8) 8" single tail grubs with jig - work great all season long and cheap
9) jerkbaits - rapala HJ14, bomber long A, smithwick rogue
10) cranks for trolling - whatever you like, 6"+ - live target perch, Rapala F18, Xrap magnum, super shad rap

You don't need all of that, go with how you prefer to fish, it should all work. Definitely a handful of 5" spoons, spinnerbaits, inline spinners and weedless spoons. You can bring some bigger crankbaits if you like to troll, like super shad raps, but unless you're really focused on pike I would primarily focus on spoons and spinners. You could always use the cranks you brought for walleye anyway, they will also work.


----------



## Duke (Oct 6, 2000)

Lots of great advice so far. One thing I’d add is if you haven’t pike fished lots before, use the spinnerbaits most. GREAT baits and good for getting through the weeds where pike love to be. AND, the single hook is way safer and easier to unhook! 

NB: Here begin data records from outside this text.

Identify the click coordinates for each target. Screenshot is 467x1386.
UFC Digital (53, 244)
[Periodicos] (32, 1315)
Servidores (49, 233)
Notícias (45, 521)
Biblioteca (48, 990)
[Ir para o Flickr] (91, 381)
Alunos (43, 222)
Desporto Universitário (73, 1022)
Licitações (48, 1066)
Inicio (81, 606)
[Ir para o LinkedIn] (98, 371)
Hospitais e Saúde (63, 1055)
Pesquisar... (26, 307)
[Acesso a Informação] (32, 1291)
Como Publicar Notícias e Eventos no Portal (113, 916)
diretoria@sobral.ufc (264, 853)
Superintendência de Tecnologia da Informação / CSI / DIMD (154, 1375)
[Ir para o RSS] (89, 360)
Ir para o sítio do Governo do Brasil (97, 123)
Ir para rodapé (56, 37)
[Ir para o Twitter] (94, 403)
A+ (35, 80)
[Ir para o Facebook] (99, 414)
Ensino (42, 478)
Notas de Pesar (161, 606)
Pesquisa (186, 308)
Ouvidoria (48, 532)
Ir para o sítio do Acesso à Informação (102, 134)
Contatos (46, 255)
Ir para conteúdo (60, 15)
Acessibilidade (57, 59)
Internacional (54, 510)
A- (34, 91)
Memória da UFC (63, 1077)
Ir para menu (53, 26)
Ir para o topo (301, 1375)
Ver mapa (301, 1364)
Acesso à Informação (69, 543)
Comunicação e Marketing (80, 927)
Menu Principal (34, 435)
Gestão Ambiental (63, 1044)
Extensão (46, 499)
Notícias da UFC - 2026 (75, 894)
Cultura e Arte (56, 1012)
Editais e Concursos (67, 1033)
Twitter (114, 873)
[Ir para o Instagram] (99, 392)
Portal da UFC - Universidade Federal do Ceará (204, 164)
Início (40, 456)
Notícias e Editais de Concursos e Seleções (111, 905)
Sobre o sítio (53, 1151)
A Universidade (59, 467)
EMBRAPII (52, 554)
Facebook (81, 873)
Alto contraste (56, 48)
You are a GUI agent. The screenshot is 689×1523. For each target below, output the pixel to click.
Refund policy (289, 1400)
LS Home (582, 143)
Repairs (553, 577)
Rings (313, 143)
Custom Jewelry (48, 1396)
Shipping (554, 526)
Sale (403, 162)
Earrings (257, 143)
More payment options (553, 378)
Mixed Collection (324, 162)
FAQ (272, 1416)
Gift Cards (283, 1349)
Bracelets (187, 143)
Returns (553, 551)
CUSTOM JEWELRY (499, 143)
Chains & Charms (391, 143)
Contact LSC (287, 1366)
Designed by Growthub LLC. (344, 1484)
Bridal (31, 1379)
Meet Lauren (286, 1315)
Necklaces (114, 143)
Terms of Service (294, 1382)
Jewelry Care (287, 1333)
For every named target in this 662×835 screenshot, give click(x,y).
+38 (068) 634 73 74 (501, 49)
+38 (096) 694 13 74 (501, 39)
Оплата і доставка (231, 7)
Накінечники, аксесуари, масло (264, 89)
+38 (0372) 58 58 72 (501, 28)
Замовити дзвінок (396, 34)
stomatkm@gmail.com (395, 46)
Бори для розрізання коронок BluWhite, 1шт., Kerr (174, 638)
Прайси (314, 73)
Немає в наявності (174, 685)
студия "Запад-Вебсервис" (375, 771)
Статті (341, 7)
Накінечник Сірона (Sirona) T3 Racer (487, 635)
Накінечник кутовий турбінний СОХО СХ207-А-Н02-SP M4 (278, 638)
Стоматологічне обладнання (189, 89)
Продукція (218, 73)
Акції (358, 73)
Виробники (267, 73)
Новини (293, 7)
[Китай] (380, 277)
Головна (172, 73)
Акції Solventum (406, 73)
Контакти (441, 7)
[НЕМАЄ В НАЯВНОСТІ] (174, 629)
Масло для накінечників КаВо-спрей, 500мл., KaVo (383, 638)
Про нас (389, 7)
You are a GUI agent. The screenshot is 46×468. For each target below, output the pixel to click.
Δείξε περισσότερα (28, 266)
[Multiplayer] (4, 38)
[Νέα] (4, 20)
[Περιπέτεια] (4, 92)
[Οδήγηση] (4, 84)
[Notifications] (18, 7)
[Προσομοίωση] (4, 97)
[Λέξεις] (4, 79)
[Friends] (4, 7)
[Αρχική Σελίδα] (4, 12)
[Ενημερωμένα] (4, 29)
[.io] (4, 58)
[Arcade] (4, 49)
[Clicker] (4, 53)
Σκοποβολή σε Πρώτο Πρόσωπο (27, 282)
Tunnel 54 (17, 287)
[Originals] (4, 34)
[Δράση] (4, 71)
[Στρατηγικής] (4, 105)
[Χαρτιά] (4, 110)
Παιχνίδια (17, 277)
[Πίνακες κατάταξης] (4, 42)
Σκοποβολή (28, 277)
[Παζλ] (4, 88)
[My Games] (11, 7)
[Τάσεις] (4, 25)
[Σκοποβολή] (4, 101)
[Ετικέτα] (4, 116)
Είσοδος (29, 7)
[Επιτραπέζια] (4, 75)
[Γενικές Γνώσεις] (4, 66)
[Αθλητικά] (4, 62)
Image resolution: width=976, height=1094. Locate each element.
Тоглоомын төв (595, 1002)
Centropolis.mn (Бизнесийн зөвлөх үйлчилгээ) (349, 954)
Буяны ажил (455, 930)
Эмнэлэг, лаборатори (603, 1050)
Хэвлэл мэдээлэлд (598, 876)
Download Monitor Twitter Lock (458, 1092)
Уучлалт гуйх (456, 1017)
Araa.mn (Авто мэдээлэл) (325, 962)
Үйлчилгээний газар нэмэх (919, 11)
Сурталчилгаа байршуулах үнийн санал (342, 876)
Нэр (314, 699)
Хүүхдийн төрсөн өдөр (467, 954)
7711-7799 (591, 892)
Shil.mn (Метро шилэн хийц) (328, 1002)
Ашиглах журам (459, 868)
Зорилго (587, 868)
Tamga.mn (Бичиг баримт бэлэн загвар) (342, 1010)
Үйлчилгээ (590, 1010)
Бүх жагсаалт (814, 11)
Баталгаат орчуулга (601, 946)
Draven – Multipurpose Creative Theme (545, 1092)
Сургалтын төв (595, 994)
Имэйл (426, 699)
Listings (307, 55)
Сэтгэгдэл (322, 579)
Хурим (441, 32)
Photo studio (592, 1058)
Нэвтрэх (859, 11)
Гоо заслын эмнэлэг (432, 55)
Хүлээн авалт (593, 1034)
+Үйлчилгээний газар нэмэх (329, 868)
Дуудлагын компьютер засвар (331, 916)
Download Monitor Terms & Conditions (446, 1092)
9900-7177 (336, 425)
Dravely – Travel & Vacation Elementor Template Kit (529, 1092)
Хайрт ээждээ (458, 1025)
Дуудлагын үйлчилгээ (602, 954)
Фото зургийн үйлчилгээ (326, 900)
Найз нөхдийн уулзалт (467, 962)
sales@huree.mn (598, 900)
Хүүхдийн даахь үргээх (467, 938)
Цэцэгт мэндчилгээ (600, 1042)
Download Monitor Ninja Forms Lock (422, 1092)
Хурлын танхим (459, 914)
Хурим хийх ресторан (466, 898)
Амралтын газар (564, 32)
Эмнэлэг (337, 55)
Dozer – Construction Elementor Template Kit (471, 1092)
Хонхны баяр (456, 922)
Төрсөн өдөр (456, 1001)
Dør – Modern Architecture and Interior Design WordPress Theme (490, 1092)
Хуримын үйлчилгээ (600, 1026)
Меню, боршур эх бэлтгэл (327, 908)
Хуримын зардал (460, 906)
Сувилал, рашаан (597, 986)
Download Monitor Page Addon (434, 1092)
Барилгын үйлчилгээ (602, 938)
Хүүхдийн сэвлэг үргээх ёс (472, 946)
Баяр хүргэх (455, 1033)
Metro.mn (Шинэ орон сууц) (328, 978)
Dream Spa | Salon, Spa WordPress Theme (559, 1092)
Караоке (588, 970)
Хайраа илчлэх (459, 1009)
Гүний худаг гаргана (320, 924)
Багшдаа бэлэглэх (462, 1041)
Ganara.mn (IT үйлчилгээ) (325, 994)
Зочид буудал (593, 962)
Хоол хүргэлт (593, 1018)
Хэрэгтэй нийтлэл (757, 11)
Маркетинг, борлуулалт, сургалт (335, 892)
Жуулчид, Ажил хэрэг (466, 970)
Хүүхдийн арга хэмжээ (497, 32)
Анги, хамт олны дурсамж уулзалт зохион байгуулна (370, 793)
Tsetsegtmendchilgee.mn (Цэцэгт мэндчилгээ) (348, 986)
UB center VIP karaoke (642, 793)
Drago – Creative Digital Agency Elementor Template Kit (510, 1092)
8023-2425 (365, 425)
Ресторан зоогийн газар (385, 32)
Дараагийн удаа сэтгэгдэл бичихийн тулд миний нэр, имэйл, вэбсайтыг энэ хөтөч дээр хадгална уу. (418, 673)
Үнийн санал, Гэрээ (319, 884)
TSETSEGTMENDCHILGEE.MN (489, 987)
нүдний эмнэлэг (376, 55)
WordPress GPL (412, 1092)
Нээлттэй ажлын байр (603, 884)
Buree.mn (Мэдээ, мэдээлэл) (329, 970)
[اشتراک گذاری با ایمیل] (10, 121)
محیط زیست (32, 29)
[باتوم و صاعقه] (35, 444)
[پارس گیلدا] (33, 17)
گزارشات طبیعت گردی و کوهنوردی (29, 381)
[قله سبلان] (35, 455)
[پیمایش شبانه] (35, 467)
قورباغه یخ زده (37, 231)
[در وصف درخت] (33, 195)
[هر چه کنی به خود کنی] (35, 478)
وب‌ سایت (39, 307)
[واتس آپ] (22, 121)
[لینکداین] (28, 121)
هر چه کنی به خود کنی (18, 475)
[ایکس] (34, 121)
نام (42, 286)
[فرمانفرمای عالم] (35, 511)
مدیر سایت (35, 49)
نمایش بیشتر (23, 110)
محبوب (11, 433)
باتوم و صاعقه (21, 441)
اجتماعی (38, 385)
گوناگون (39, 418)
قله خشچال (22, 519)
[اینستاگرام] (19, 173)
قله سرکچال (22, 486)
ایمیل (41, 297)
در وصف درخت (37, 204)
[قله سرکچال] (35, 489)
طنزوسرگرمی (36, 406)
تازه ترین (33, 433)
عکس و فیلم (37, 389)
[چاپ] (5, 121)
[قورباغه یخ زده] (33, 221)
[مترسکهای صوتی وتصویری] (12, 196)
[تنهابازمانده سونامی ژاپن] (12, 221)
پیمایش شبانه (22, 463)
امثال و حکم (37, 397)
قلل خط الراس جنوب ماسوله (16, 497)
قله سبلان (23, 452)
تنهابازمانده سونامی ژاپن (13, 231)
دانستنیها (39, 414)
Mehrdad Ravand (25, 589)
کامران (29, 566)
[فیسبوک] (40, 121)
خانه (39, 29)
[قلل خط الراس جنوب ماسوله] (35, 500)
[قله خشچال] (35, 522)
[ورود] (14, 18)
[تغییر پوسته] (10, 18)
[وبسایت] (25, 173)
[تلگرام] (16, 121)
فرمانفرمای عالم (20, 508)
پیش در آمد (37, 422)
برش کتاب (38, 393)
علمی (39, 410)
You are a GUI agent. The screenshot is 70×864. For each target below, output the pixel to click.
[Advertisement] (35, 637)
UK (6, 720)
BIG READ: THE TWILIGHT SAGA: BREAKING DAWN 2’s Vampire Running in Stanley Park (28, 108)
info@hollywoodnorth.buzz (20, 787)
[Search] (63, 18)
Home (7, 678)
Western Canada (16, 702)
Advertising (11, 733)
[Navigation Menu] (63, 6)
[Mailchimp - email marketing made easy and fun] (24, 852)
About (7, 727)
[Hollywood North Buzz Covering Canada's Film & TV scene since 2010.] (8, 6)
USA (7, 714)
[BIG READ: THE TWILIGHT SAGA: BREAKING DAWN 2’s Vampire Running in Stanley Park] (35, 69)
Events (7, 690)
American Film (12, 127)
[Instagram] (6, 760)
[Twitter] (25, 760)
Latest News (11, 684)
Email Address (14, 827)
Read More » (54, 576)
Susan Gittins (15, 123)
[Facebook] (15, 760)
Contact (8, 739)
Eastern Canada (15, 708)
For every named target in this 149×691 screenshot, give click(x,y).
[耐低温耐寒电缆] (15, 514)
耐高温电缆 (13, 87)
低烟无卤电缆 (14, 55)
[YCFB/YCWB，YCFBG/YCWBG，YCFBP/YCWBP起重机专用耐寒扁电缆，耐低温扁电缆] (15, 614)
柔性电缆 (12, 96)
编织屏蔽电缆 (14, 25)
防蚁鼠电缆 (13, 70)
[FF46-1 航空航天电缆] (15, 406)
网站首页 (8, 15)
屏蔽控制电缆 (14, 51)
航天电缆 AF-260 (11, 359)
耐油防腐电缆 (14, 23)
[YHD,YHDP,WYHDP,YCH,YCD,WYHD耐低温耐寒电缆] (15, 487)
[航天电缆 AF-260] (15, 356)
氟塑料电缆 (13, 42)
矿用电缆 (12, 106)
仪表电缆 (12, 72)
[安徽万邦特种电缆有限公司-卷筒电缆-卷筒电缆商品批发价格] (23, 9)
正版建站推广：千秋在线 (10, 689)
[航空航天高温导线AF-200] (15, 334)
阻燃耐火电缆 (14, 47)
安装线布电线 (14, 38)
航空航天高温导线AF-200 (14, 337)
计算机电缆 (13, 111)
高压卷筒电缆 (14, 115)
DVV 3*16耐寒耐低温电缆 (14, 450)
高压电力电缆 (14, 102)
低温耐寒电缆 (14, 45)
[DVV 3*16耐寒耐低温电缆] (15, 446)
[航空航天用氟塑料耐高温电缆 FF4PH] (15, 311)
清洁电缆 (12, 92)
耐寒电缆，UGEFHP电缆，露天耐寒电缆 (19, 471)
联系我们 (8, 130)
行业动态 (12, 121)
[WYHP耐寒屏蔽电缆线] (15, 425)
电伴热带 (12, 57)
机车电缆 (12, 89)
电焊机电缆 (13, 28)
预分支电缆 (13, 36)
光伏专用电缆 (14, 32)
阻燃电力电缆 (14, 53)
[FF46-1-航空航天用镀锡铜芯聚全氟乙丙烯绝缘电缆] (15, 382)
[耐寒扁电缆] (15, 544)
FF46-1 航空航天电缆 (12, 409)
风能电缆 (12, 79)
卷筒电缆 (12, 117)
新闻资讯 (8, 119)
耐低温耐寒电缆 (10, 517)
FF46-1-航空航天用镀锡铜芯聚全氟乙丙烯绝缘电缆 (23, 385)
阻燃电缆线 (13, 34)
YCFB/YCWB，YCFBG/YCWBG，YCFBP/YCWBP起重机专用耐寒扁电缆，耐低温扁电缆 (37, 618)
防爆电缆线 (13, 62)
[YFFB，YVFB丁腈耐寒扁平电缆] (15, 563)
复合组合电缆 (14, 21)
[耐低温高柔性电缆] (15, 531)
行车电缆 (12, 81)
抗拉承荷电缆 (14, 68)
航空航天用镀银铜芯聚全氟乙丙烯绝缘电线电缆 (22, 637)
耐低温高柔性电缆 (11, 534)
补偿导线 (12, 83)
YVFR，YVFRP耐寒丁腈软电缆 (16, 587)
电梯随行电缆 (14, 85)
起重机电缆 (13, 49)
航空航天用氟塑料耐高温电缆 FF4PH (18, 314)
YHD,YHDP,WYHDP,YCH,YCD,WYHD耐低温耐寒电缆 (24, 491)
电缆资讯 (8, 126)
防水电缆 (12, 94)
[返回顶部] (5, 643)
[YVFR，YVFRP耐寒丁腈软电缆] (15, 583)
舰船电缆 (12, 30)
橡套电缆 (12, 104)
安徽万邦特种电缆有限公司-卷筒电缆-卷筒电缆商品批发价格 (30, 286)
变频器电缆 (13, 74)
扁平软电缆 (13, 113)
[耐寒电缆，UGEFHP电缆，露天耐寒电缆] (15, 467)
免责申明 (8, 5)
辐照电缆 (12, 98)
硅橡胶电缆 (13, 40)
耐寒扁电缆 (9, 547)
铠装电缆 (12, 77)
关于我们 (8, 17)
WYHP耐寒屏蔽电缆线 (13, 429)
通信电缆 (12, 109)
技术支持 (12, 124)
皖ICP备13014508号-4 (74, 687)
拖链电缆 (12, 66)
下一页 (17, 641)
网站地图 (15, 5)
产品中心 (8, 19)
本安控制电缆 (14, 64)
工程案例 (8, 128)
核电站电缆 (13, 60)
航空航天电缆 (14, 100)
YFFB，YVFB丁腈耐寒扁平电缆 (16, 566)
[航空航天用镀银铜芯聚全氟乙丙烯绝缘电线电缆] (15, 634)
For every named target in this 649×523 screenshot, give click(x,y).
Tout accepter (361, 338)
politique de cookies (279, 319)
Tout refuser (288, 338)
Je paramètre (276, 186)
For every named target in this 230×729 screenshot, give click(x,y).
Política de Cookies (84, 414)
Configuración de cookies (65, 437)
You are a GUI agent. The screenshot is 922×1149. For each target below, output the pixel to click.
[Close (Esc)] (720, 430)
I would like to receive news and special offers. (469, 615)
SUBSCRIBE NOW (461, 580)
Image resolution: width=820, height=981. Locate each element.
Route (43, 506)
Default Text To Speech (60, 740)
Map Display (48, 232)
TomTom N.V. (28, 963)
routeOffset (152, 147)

Pike love to thrash when unhooking and the teeth and flying treble hooks can be dangerous and intimidating. make sure you have needle nose pliers for each boat for unhooking pike and have a great trip with no incident


----------



## HUBBHUNTER (Aug 8, 2007)

The most prized piece of tackle I own for catching and releasing of pike and walleye.









https://www.cabelas.com/product/Original-Boga-Grip174/734456.uts?Ntk=AllProducts&searchPath=/catalog/search.cmd?form_state=searchForm&N=0&fsch=true&Ntk=AllProducts&Ntt=boga&x=0&y=0%2&WT.srch=1&WT.tsrc=PPC&rid=20&WT.mc_id=MICROSOFT|fis_Fishing+Tools_Pliers,+Grippers,+Hook+Remover|USA&WT.z_mc_id1=43700001542735984&msclkid=c0441b4611951d1d448140226731b70c&ds_rl=1256283&gclid=CKH07Zqb0dwCFU8agQodSfwNnw&gclsrc=ds

You can buy cheaper knock offs and they will work fine but the original is made to last. Mine has taken years of abuse in Canada and still works like the first time.


----------



## Waif (Oct 27, 2013)

Hey ,if you're in Rome......Might as well bring some money ,stop at Canadian tire and grab a couple Williams Wobblers. A gold and a silver in the larger size.
Fire tiger rapala's are versatile.
Many pike have clobbered 3/8 jigs with straight rubber worm sections while walleye fishing.
For decades we made up our own casting spoons. 3/4 ounce a favorite.Gold ,silver, red and white and black and white dare devil imitations. Lost my last black and white assembled in the seventies up there about a decade ago...

With less yearly fry in some areas this time of year ,bigger baits might produce.
Never did it ,but debated about putting hooks on a great lakes trolling flasher before...!

Might as well go with suggestions for spinner baits in large size for near surface fun. 
I don't recall running them in Canada ,but folks do with success in places.


----------



## piketroller (Oct 24, 2016)

HUBBHUNTER said:


> The most prized piece of tackle I own for catching and releasing of pike and walleye.
> 
> 
> 
> ...


I’m in full agreement with everything you said accept for the cheap knock offs. Before I ponied up for the real deal, I bought one of the long handled Berkley grippers because I figured it would keep my fingers further away from those treble hooks when landing. About 50% of the pike I held with it could shake free. So buy the real deal. It’s still a lot easier to use a landing net to get them in the boat, and hold them with the Boga to get the hooks out.


----------